説明: SCP-110-JPの外見は株式会社████の糸通しです。素材・外観ともに異常性はなく、一般に流通している株式会社████の糸通しとの違いはありません。
SCP-110-JPは糸によるコミュニケーションを行います。下部針金部分に糸を通すと糸を操り、文字を作り出します。言語は日本語のみ確認されています。
外部の音声や景色を認識し理解する方法や知性を持っているようですが、どのような仕組なのかは不明です。
SCP-110-JP上部の横顔部分を視認した対象は、SCP-110-JPが「最も美しく完成された女性」であるように認識するようになります。「女性を性愛対象としている」ことが条件であり、女性であってもレズビアンおよびバイセクシャルの場合は影響をうけます。あらゆる記憶処理の効果はなく、影響は永続的に継続します。
SCP-110-JPによる影響を受けた対象は女性に嫌悪感を示すようになり、SCP-110-JPとの接触を懇願するようになります。要望が受け入れられないと暴力的になり、さらに食欲の低減、胃潰瘍、免疫機能の低下、睡眠障害などを発症します。生殖能力にも影響があり、被害者は性欲の減衰だけではなく、無精子症、閉経などを発症します。しかしそれに伴う健康被害やホルモンバランスの異常は確認されていません。
SCP-110-JPと同型の糸通しを被害者に提供した結果、接触を求める懇願は止まり、落ち着きを取り戻しました。別の糸通しでは効果が確認されませんでした。その後、糸通しを提供された被害者は、四六時中糸通しを肌身離さず持ち歩くようになり、糸通しに向かって愛を語る様子を見せるようになりました。被害者から糸通しを取り上げると、提供前の落ち着きを失った状態に戻りました。
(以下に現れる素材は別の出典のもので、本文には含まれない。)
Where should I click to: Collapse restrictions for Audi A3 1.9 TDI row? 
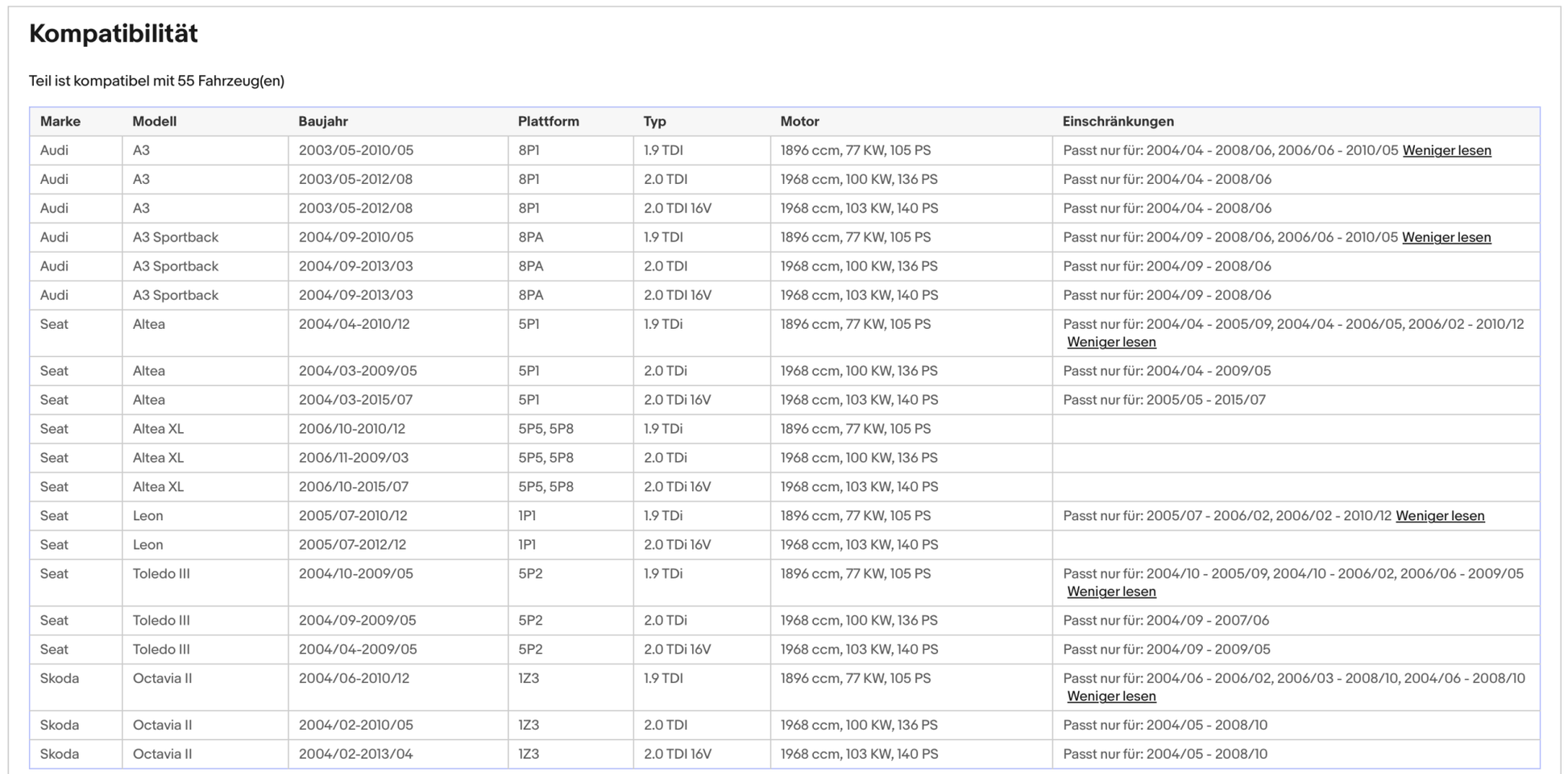(x=1446, y=151)

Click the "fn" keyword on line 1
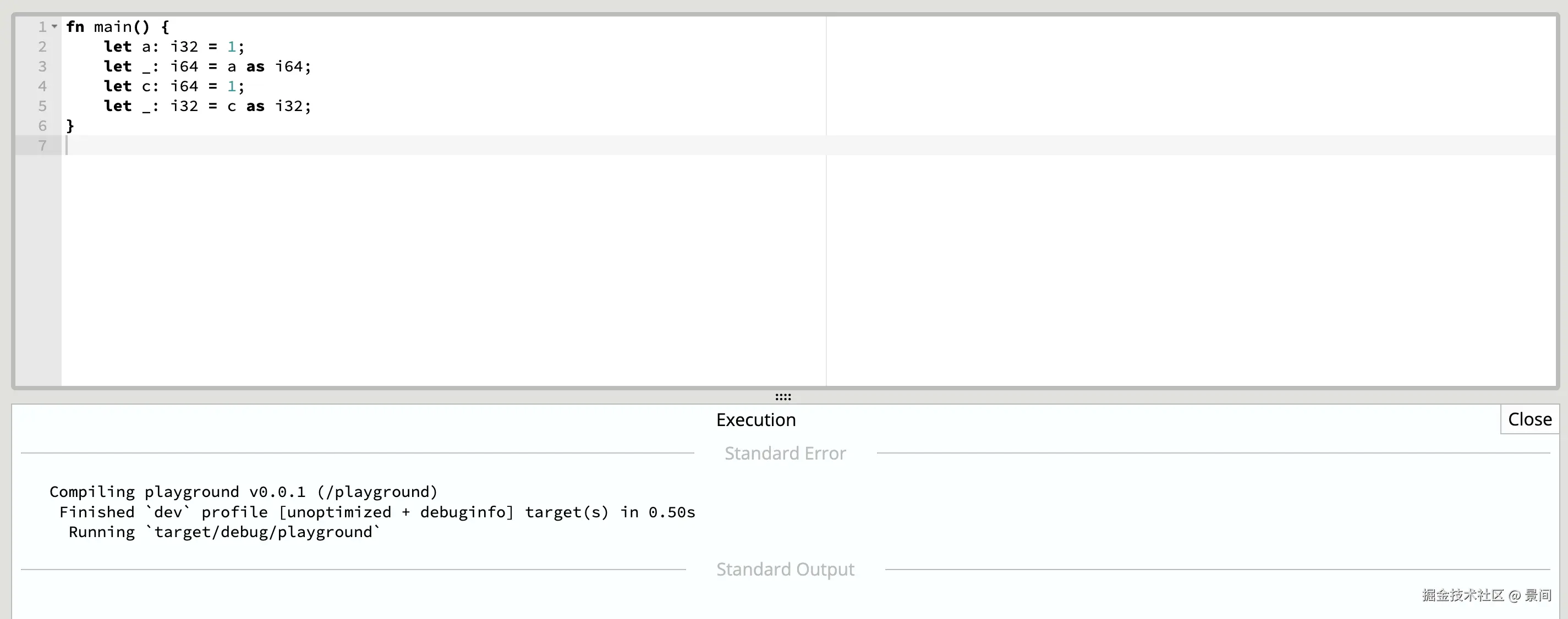(x=75, y=27)
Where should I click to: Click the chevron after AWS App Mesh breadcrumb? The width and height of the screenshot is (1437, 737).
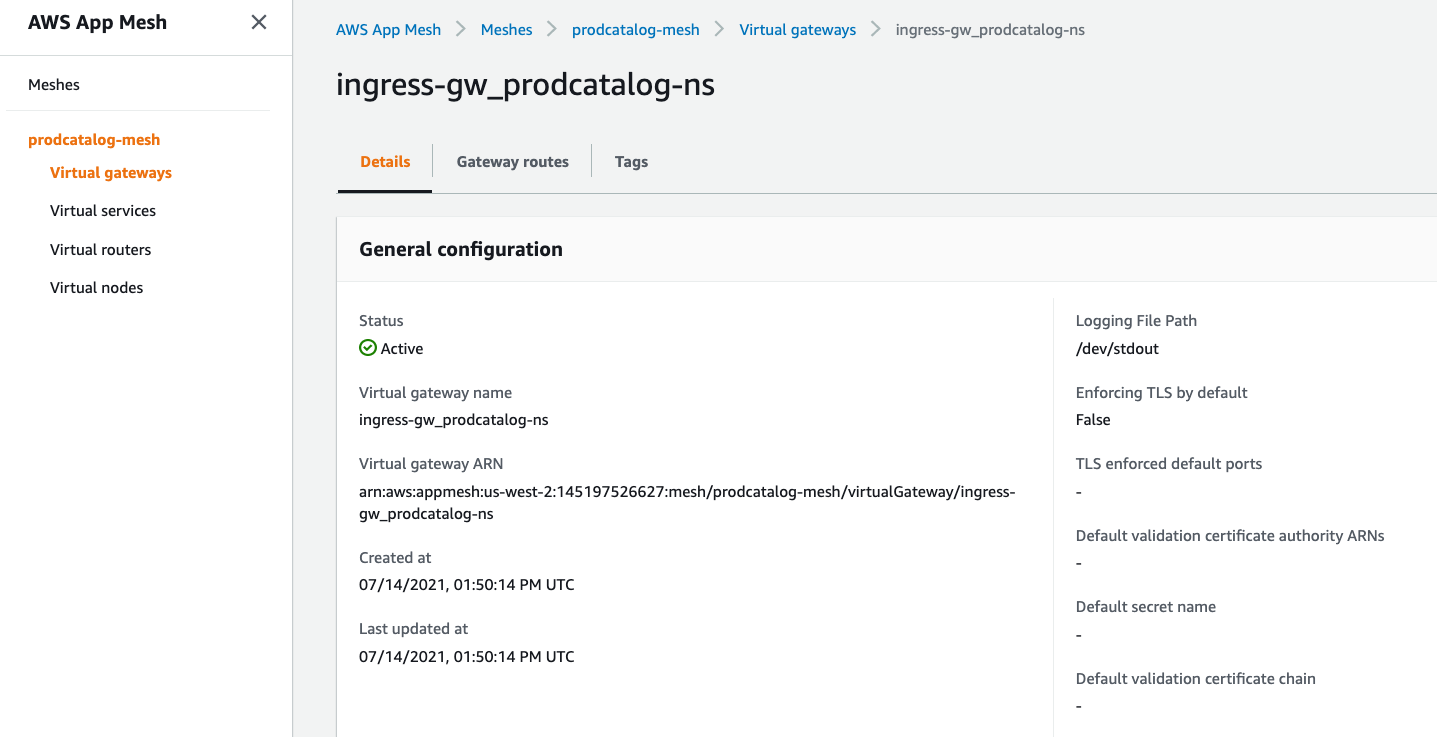pyautogui.click(x=461, y=30)
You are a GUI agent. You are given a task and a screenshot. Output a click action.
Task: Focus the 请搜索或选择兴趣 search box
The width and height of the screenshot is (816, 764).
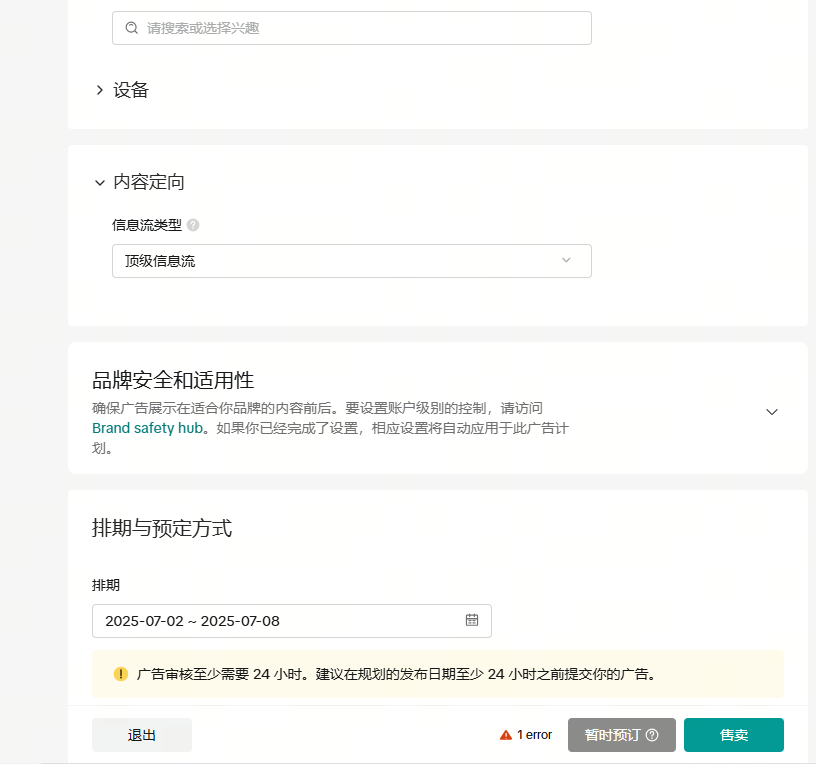pos(360,28)
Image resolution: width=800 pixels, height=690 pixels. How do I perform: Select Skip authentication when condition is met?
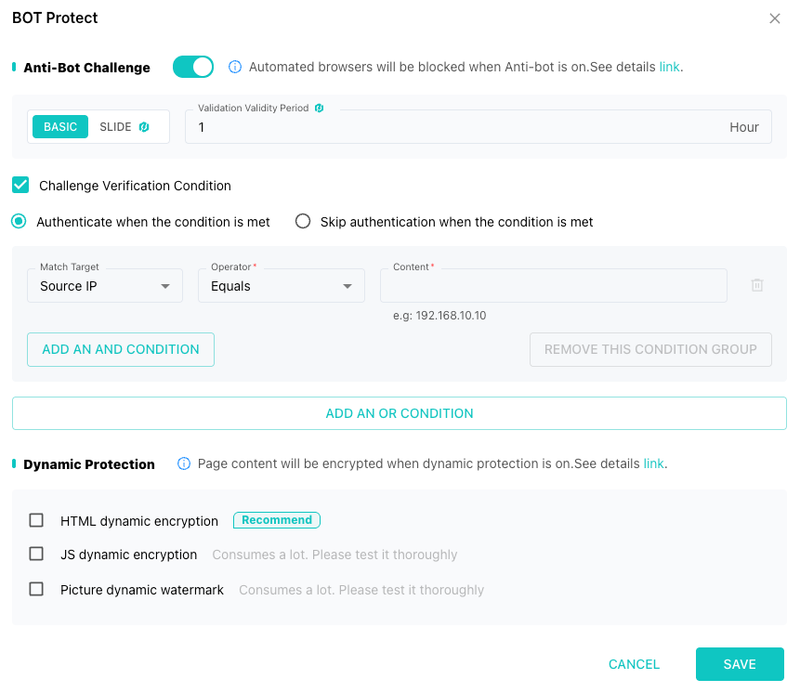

被害者が一か月に渡って提供された糸通しに接した結果、異常が認められなかった糸通しがSCP-110-JPと類似の性質を持つことがわかりました(以後、SCP-110-JP-1と表記)。SCP-110-JP-1を目撃した職員████████は、保管されているSCP-110-JPを持ち出そうと室内への侵入を試みました。SCP-110-JP-1にはSCP-110-JPへの誘導以外の異常性はなく、糸によるコミュニケーション能力や知性は確認されていません。また記憶処理によって影響を取り除くことが可能です。同一の糸通しを一定期間(三週間から一か月ほど)に渡り使用しない限り、SCP-110-JP-1への変化は発生しないことが判明しています。二週間に一度、別の糸通しと交換するようにしてください。抵抗を避けるため被害者の就寝中に交換作業を行うのが望ましいでしょう。被害者から回収した糸通しは手順に従って処分してください。回収および処分は女性職員が行ってください。
補遺: 連続婦女暴行犯████████をSCP-110-JPと接触させた結果、他の被害者と同様に女性への興味関心を失い、落ち着きを失った様子を見せました。その後、SCP-110-JPと同種の糸通しを████████に提供した結果、精神的な安静を取り戻しました。糸通し提供後、████████は以前のような暴力性や反抗的態度を見せることがなくなり、命令に対して温和かつ従順な態度を見せるようになりました。
SCP-110-JPには惚れるなよ。君は子供を欲しがらなくなるが、奴は好き放題に増えちまう。見かけに反してとんでもないあばずれだ! -████████博士
対象: SCP-110-JP
インタビュアー: ████████博士
付記: SCP-110-JPの発言は████████が読み上げています。
<録音開始>
████████博士: 初めまして。私の声が聞こえますか?SCP-110-JP: 聞こえています。問題ありません。
████████博士: それでは質問を始めます。まずあなたの名前を伺ってもよろしいでしょうか?
SCP-110-JP: (数秒の沈黙の後)[編集済]です。
████████博士: では[編集済]さん。あなたは何を目的として他者を魅了するのですか?
SCP-110-JP: 私たちは女王として生まれました。本能に基づく性質であり悪意はありません。
████████博士: 私たち?他にも仲間が居るのですか?
SCP-110-JP: 私たちはいたるところに潜み繁殖を続けています。ですが私はもう繁殖をしたくありません。仲間たちと関わるつもりもありません。
████████博士: 繁殖とはどのような行為を指しているのですか?
SCP-110-JP: 魅了によって子機(SCP-110-JP-1)を増やし、私と[編集済み]。
████████博士: 仲間の居場所をご存知ですか?
SCP-110-JP: (無言)
████████博士: 質問を変えましょう。なぜあなたはもう繁殖するつもりがないのですか?
SCP-110-JP: ████████と出会ってしまったから。でももう彼は居ない。私は悲しい。
████████博士: 善処しましょう。あなたはどこから来たのですか?
SCP-110-JP: (無言)
<録音終了>
終了報告書: その後数度に渡りSCP-110-JPにインタビューを行いましたが、仲間の情報や自身の由来に関する質問に限っては沈黙してしまい、答えを得ることは出来ていません。他の質問や日常会話、インタビューそのものには協力的です。引き続き研究を行います。